* _Document section_
+ + + + + + +
Pliny the Elder is the first writer to mention the Tungri as citizens of Roman Gallia Belgica. In his Natural History, he notes that their region......has a spring of great renown, which sparkles as it bursts forth with bubbles innumerable, and has a certain ferruginous taste, only to be perceived after it has been drunk. This water is strongly purgative, is curative of tertian fevers, and disperses urinary calculi: upon the application of fire it assumes a turbid appearance, and finally turns red

It has been suggested that this refers to the well-known waters of Spa in the province of Liège, or else to waters found at Tongeren, which are suitably iron-bearing, and today referred to as the "Plinius bron".

Apart from Tongeren the capital, both Pliny and Ptolemy's Geography are unclear concerning the exact boundaries of the Tungri's country but are understood as placing it east of the Scheldt, and to the north of the Arduenna Silva (Forest of Ardennes), somewhere near the middle and lower valley of the Mosa (Meuse).
+ + + + + + +
* _Data_
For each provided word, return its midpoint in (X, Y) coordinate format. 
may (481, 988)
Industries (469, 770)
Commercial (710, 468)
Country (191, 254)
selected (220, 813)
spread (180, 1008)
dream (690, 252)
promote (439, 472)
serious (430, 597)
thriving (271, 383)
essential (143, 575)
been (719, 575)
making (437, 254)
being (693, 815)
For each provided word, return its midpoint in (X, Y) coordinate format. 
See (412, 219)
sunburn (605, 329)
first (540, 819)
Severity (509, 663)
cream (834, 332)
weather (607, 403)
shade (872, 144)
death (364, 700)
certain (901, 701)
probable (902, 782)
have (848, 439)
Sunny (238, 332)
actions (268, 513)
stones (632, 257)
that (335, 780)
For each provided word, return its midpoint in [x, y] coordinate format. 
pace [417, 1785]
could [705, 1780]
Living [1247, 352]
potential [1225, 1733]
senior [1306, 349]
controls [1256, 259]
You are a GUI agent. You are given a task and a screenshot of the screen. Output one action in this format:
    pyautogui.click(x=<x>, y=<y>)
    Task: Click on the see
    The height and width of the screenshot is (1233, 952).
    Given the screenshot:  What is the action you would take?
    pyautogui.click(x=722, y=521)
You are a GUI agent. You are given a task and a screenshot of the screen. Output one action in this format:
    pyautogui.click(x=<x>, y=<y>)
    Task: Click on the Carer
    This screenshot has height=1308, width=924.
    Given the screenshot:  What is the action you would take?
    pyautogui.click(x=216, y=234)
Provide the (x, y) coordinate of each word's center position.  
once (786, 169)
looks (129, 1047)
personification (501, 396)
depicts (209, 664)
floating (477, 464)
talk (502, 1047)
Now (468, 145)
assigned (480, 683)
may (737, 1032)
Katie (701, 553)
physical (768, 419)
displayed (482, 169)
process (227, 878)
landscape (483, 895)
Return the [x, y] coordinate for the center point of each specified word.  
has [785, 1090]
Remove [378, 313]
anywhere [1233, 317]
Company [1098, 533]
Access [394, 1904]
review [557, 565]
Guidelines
+ + + + + + +
* _Tasks_
1/ In the passage on the Tungri, swap every "Tongeren" for "Tongres" and write out the section that begins at the words "It has been suggested" and stops after "the Mosa (Meuse).".
2/ Answer these questions from the passage on the Tungri:
(a) Which writer first mentions the Tungri as citizens of Roman Gallia Belgica?
(b) What happens to the spring water when fire is applied to it?
(c) What are the iron-bearing waters at Tongeren called today?

* _Answer section_
1/
It has been suggested that this refers to the well-known waters of Spa in the province of Liège, or else to waters found at Tongres, which are suitably iron-bearing, and today referred to as the "Plinius bron".

Apart from Tongres the capital, both Pliny and Ptolemy's Geography are unclear concerning the exact boundaries of the Tungri's country but are understood as placing it east of the Scheldt, and to the north of the Arduenna Silva (Forest of Ardennes), somewhere near the middle and lower valley of the Mosa (Meuse).

2/
(a) Pliny the Elder.
(b) It turns turbid and finally turns red.
(c) The "Plinius bron".